> _REQUIREMENT_: Repeat each record word for word. Leave nothing out.

Saved data entries:

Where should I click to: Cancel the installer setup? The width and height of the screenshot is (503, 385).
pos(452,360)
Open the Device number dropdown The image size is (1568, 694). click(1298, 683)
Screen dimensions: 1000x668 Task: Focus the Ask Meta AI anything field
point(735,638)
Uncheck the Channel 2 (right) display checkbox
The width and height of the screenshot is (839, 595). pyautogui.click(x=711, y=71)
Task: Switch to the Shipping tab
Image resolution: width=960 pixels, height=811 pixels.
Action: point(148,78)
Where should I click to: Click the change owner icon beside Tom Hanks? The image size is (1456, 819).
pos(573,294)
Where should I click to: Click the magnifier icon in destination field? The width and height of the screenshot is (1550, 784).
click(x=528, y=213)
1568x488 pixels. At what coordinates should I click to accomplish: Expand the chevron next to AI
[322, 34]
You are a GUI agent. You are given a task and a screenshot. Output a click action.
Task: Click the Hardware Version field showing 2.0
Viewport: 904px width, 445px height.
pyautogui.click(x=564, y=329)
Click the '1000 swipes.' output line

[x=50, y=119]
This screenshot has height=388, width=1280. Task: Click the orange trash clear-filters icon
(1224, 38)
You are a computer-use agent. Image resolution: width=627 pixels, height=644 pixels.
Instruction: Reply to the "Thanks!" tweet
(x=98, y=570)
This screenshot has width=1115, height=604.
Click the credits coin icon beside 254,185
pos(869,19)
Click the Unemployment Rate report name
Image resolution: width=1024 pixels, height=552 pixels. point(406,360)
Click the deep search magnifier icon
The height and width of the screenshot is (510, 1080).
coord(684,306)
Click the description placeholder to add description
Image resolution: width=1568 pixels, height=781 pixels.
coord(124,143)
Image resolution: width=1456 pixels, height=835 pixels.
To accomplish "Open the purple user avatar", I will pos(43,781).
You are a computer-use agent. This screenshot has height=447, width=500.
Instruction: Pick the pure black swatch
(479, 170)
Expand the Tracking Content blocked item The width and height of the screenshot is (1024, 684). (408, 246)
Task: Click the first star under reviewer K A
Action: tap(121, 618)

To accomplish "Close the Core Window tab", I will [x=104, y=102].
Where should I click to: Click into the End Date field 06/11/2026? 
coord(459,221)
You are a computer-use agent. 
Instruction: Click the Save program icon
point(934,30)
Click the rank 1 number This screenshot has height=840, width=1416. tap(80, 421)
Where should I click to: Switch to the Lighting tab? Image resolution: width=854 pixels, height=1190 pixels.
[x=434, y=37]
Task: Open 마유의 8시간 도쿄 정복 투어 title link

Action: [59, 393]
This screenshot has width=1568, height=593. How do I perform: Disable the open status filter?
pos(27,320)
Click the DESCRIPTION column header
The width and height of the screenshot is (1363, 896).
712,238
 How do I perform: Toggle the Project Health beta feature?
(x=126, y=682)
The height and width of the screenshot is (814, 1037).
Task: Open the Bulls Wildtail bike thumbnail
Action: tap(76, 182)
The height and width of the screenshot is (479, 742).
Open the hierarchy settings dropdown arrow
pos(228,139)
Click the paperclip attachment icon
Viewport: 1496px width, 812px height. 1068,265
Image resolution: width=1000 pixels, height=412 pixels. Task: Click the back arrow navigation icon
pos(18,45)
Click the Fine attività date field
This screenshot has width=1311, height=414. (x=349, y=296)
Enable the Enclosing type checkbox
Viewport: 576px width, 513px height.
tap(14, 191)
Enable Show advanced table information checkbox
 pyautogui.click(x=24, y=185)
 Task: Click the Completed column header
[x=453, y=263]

> _EXERCISE SOLUTION_:
Where should I click to: Cancel the installer setup? The width and height of the screenshot is (503, 385).
pos(452,360)
Open the Device number dropdown The image size is (1568, 694). click(1298, 683)
Screen dimensions: 1000x668 Task: Focus the Ask Meta AI anything field
point(735,638)
Uncheck the Channel 2 (right) display checkbox
The width and height of the screenshot is (839, 595). pyautogui.click(x=711, y=71)
Task: Switch to the Shipping tab
Image resolution: width=960 pixels, height=811 pixels.
Action: point(148,78)
Where should I click to: Click the change owner icon beside Tom Hanks? The image size is (1456, 819).
pos(573,294)
Where should I click to: Click the magnifier icon in destination field? The width and height of the screenshot is (1550, 784).
click(x=528, y=213)
1568x488 pixels. At what coordinates should I click to accomplish: Expand the chevron next to AI
[322, 34]
You are a GUI agent. You are given a task and a screenshot. Output a click action.
Task: Click the Hardware Version field showing 2.0
Viewport: 904px width, 445px height.
pyautogui.click(x=564, y=329)
Click the '1000 swipes.' output line

[x=50, y=119]
This screenshot has height=388, width=1280. Task: Click the orange trash clear-filters icon
(1224, 38)
You are a computer-use agent. Image resolution: width=627 pixels, height=644 pixels.
Instruction: Reply to the "Thanks!" tweet
(x=98, y=570)
This screenshot has width=1115, height=604.
Click the credits coin icon beside 254,185
pos(869,19)
Click the Unemployment Rate report name
Image resolution: width=1024 pixels, height=552 pixels. point(406,360)
Click the deep search magnifier icon
The height and width of the screenshot is (510, 1080).
coord(684,306)
Click the description placeholder to add description
Image resolution: width=1568 pixels, height=781 pixels.
coord(124,143)
Image resolution: width=1456 pixels, height=835 pixels.
To accomplish "Open the purple user avatar", I will pos(43,781).
You are a computer-use agent. This screenshot has height=447, width=500.
Instruction: Pick the pure black swatch
(479, 170)
Expand the Tracking Content blocked item The width and height of the screenshot is (1024, 684). (408, 246)
Task: Click the first star under reviewer K A
Action: tap(121, 618)

To accomplish "Close the Core Window tab", I will [x=104, y=102].
Where should I click to: Click into the End Date field 06/11/2026? 
coord(459,221)
You are a computer-use agent. 
Instruction: Click the Save program icon
point(934,30)
Click the rank 1 number This screenshot has height=840, width=1416. tap(80, 421)
Where should I click to: Switch to the Lighting tab? Image resolution: width=854 pixels, height=1190 pixels.
[x=434, y=37]
Task: Open 마유의 8시간 도쿄 정복 투어 title link

Action: [59, 393]
This screenshot has width=1568, height=593. How do I perform: Disable the open status filter?
pos(27,320)
Click the DESCRIPTION column header
The width and height of the screenshot is (1363, 896).
712,238
 How do I perform: Toggle the Project Health beta feature?
(x=126, y=682)
The height and width of the screenshot is (814, 1037).
Task: Open the Bulls Wildtail bike thumbnail
Action: tap(76, 182)
The height and width of the screenshot is (479, 742).
Open the hierarchy settings dropdown arrow
pos(228,139)
Click the paperclip attachment icon
Viewport: 1496px width, 812px height. 1068,265
Image resolution: width=1000 pixels, height=412 pixels. Task: Click the back arrow navigation icon
pos(18,45)
Click the Fine attività date field
This screenshot has width=1311, height=414. (x=349, y=296)
Enable the Enclosing type checkbox
Viewport: 576px width, 513px height.
tap(14, 191)
Enable Show advanced table information checkbox
 pyautogui.click(x=24, y=185)
 Task: Click the Completed column header
[x=453, y=263]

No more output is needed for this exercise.